Pero después siente remordimiento. Luego de beber la Coca-Cola, el sabor no está completo, porque sabe que no es una Coca-Cola propia. El elefante ha privado a otro ser vivo de una Coca-Cola, y está en condiciones de saber que eso está mal. Pero no puede pedir disculpas. No sabe entenderse con no elefantes.
Decide, entonces, hacer lo único que está a su alcance: compensar a la mujer de alguna forma. No puede devolverle la Coca-Cola, porque ya ha sido bebida, ni darle otra, porque implicaría otro hurto. Pero puede darle algo a cambio. Algo valioso. Algo que tenga un significado equivalente para el elefante que la Coca-Cola tenía para la mujer.
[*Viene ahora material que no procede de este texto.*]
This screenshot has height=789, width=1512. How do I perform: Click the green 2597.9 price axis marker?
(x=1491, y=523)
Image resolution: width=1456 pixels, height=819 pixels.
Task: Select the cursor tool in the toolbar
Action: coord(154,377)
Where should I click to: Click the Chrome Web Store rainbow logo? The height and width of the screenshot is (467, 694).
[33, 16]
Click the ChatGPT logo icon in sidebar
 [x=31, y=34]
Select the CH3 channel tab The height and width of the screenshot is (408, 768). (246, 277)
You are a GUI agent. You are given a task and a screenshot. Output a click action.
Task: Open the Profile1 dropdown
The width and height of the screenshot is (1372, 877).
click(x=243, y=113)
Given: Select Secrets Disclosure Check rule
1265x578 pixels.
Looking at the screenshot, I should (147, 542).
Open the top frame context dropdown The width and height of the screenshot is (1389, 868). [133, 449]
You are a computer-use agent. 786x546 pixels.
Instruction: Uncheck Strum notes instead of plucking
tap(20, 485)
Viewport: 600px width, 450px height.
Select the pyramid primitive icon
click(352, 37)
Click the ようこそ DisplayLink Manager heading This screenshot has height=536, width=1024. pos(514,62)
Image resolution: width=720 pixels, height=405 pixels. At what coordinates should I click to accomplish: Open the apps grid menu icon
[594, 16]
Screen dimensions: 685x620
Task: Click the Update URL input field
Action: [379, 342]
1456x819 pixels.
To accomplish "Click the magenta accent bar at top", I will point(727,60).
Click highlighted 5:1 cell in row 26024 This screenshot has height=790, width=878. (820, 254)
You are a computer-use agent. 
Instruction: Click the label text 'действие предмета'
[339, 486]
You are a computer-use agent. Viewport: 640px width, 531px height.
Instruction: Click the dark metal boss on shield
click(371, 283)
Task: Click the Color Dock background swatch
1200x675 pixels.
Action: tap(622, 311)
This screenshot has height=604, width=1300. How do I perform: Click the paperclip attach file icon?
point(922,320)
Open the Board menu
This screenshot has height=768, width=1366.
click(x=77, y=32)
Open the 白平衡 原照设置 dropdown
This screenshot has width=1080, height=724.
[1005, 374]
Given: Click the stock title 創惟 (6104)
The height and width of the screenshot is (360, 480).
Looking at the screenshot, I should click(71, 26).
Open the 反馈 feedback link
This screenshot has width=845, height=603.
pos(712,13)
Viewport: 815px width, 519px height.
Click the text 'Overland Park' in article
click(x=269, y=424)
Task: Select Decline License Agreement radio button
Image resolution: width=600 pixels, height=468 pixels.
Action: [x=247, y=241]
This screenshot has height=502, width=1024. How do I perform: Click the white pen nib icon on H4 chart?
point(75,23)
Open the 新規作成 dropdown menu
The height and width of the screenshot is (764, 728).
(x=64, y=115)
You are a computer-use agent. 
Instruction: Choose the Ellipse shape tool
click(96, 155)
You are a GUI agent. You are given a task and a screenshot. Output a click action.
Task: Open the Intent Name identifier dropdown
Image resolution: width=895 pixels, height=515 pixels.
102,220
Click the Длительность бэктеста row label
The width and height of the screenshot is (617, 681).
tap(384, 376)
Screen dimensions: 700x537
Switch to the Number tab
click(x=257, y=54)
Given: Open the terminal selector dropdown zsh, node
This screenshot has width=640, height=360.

Entonces vuelve a la pileta, convencido de estar haciendo lo correcto. Sin que nadie lo vea, logra llegar una vez más hasta la colchoneta donde la mujer sigue tomando sol. Y deposita con su trompa, como pago por la botella, unos buenos maníes de su provisión privada.
Ahora sí, conforme con haber hecho un trato justo, el elefante se aleja.